Code Foo is hardly the only such experiment in the marketplace. In India, local offices from the likes of Microsoft and IBM swallow up the best programmers—so an online office applications company called Zoho identifies promising high-school students whose families can't afford to send them to college, then trains them itself. The program began six years ago, and about a tenth of Zoho's 1,400 employees, and 20% of its new engineers, are graduates of it.
"It's not charity," says Zoho CEO Sridhar Vembu. "It works for everybody. We find great employees, and they make us money."
At IMVU, a California-based firm, cofounder and Lean Startup guru Eric Ries scours online developer forums for potential hires. "We all want to find the next Mark Zuckerberg or Steve Jobs," Ries says, "but [the tech industry] only looks in very specific places. All kinds of people aren't on that radar."
Where some see opportunity in unconventional recruiting, others just see wishful thinking. Sure, Zuckerberg and Jobs were college dropouts, but there's a reason they're in select company: There just aren't many like them.

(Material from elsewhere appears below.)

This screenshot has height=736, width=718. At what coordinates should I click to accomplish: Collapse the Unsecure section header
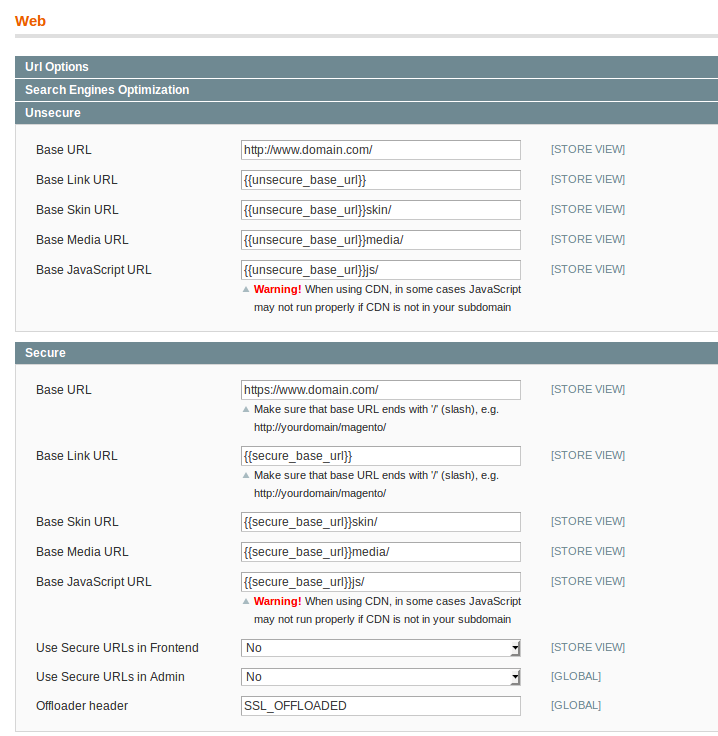(53, 113)
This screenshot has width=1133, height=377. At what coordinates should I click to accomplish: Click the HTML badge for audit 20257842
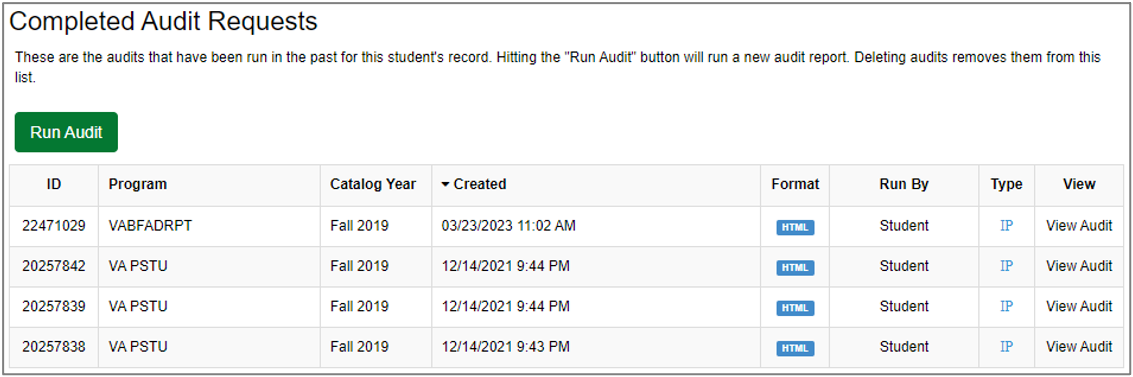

"I don't think it's as simple as saying lots of people who don't have a lot of schooling or who were never good at schooling will be great programmers," says Rob Mee, CEO of San Francisco's Pivotal Labs, which develops applications for companies like Twitter and Groupon. "It's not that they have to go to university or go to a great program. But a lot of great programmers, even if they are self-taught, are people who end up excelling academically at some level."
Mee does, however, give the less-accredited a shot. He asks all candidates to do a hands-on coding exercise, to assess how well they express their ideas and think on their feet—an effort that can level the competition.
Of course, one could choose to see efforts like IGN's more skeptically: Less-educated workers cost less, don't they? Bahat swats that idea away. He says he'll pay atypical applicants the same salaries of regular entry-level employees. "Talent in the technology industry quickly finds its market," he says. "There is no cheap labor."
Bahat hoped that his Code Foo experiment would produce one or two good hires. To his surprise and delight, the talent pool was so deep that IGN extended offers to eight—including Passey, who presented in the lunchroom.
All eight accepted.
"It's not like if you looked at their résumés, you would have said it's impossible that they would be qualified for the jobs," Bahat says. "But if you only looked at their resumes and said, 'Should we interview this person based on this résumé?', there wouldn't necessarily be a reason to say yes. They're the kind of people we would have overlooked."
A version of this article appeared in the November 2011 issue of Fast Company magazine.